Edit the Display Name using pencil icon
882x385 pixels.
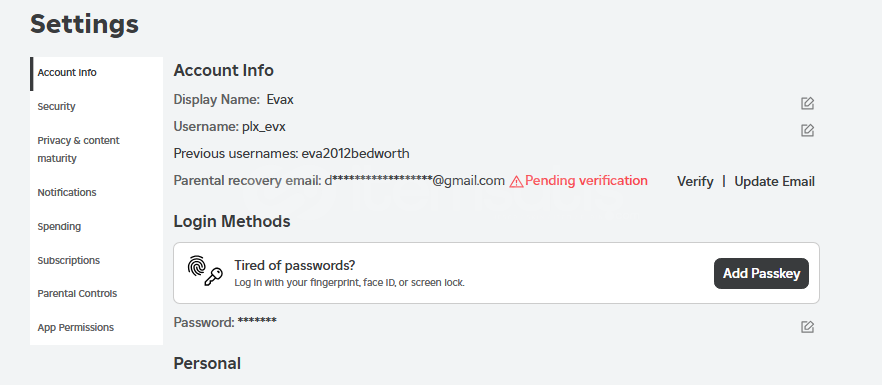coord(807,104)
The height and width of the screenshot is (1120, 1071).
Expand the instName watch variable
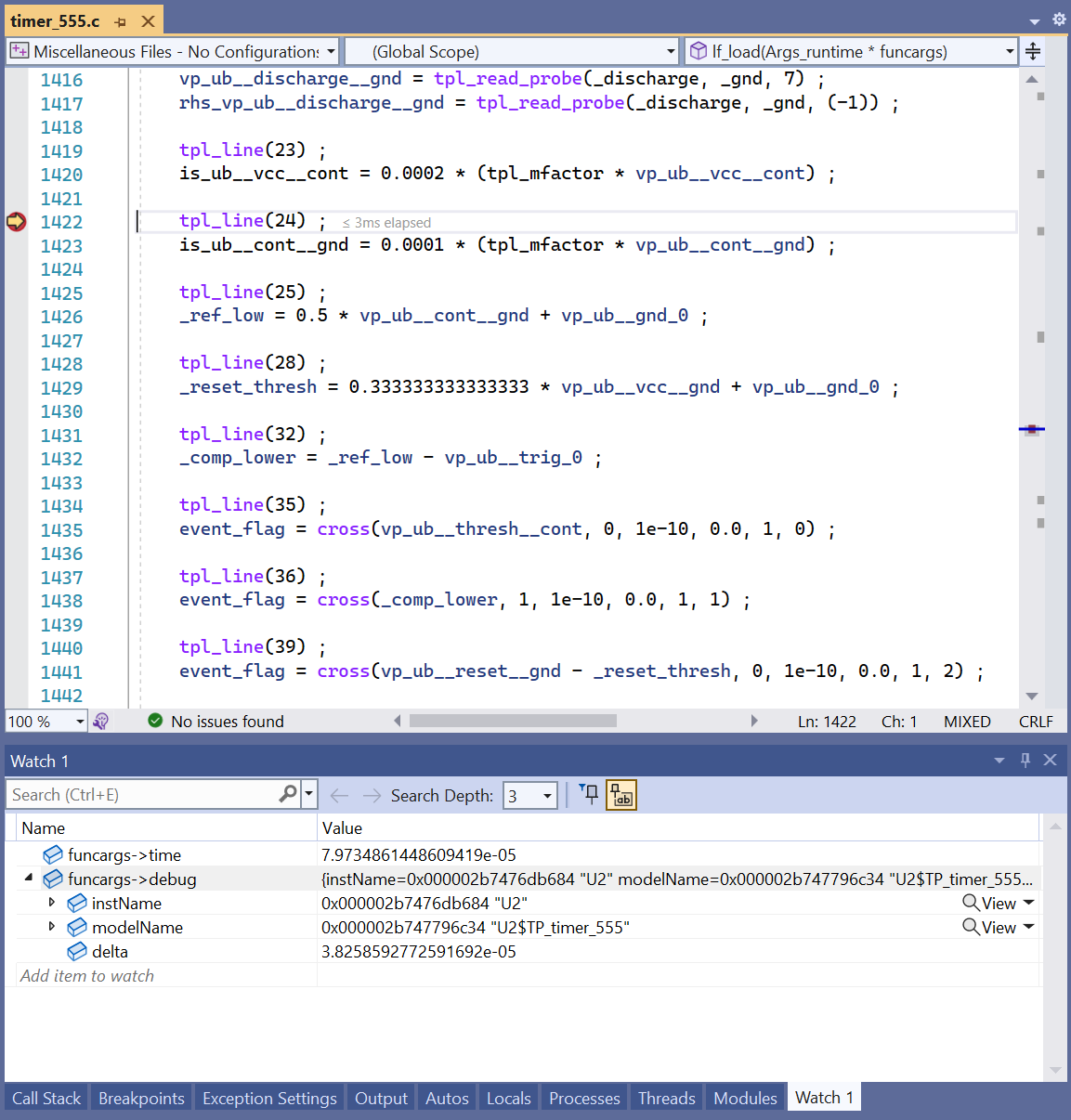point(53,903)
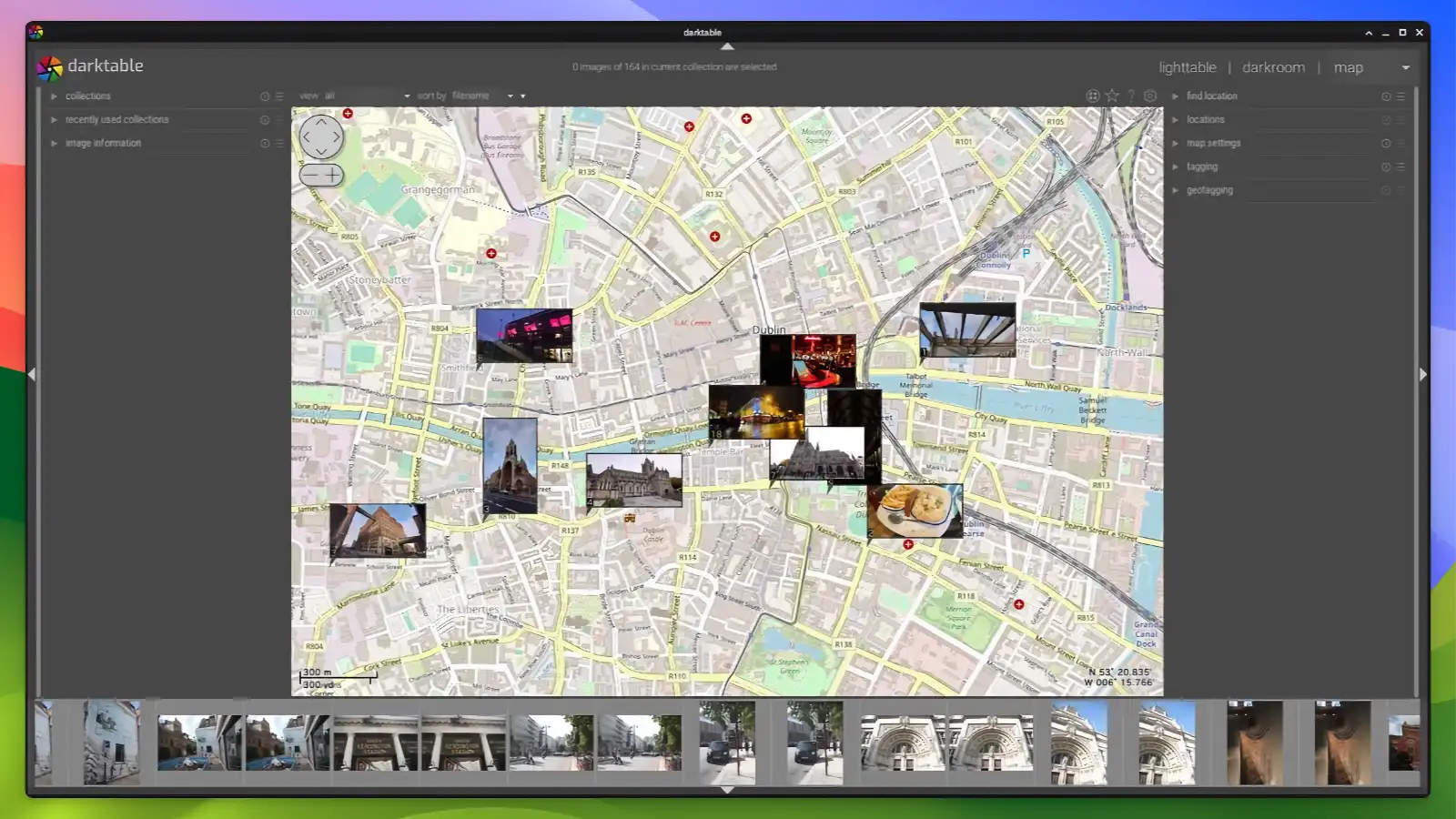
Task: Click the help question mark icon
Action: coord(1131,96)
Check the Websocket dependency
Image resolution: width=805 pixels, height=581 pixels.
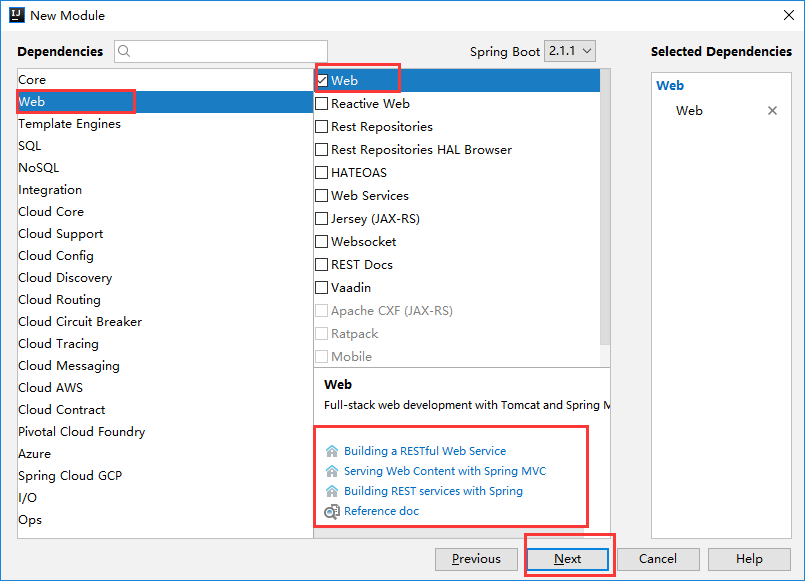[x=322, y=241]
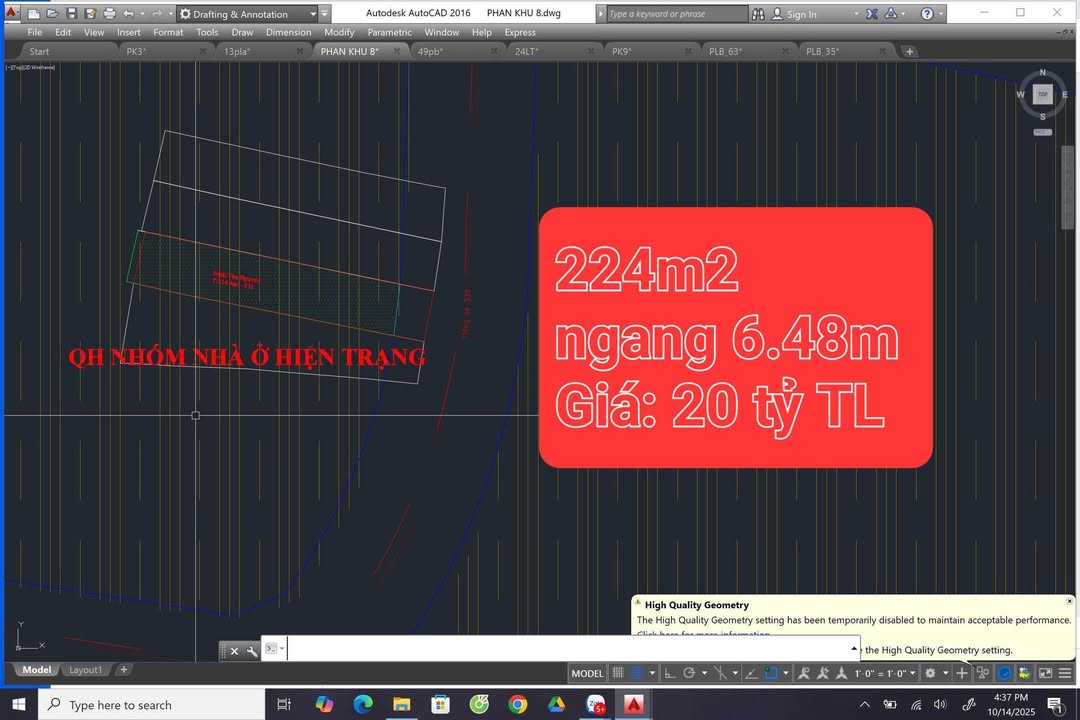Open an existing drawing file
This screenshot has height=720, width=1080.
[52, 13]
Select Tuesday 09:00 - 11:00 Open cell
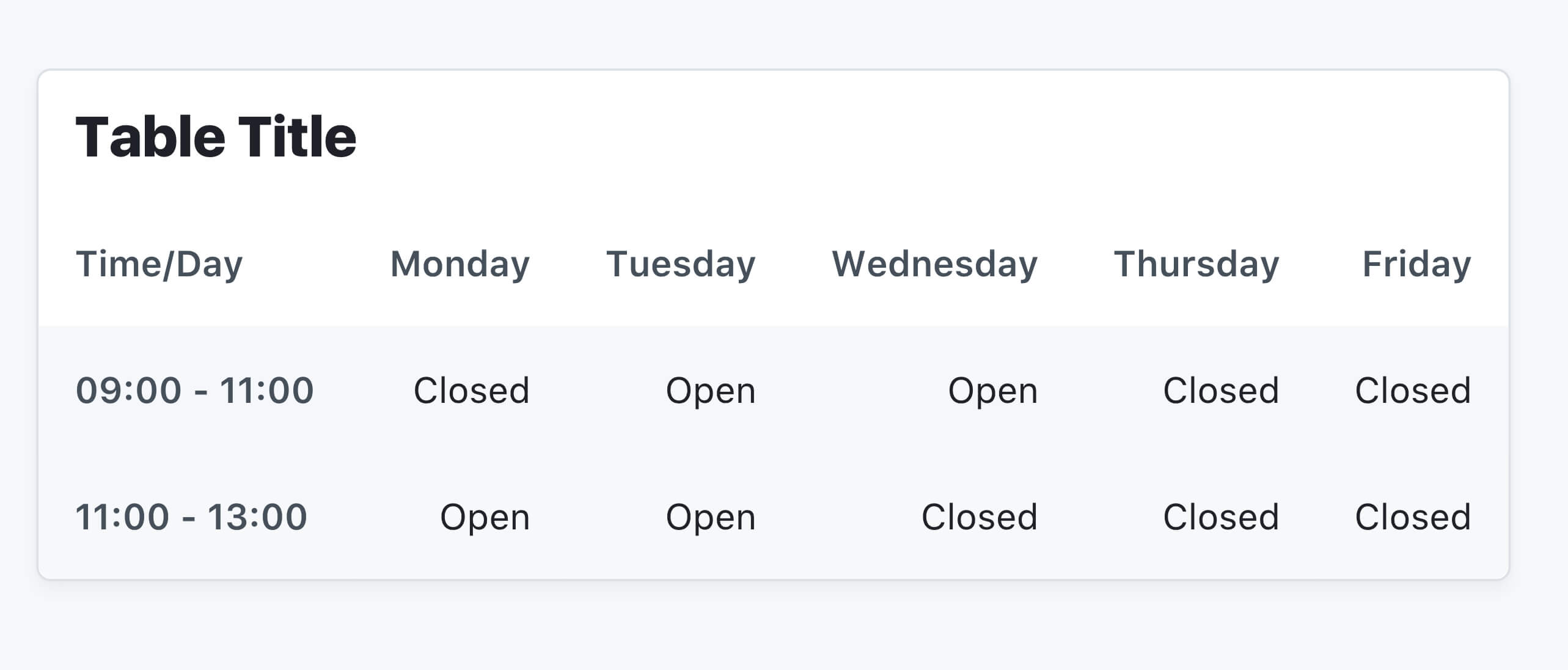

═══

▶ WRITTEN EXERCISE: Copy out every line of text in the data above word for word, leaving out the pictures.

▶ OUTPUT FOR THIS EXERCISE:
Edit the Display Name using pencil icon
882x385 pixels.
coord(807,104)
The height and width of the screenshot is (1120, 1071).
Expand the instName watch variable
point(53,903)
Task: Click the help question mark icon
Action: coord(1131,96)
Check the Websocket dependency
Image resolution: width=805 pixels, height=581 pixels.
[x=322, y=241]
Open an existing drawing file
This screenshot has height=720, width=1080.
[52, 13]
Select Tuesday 09:00 - 11:00 Open cell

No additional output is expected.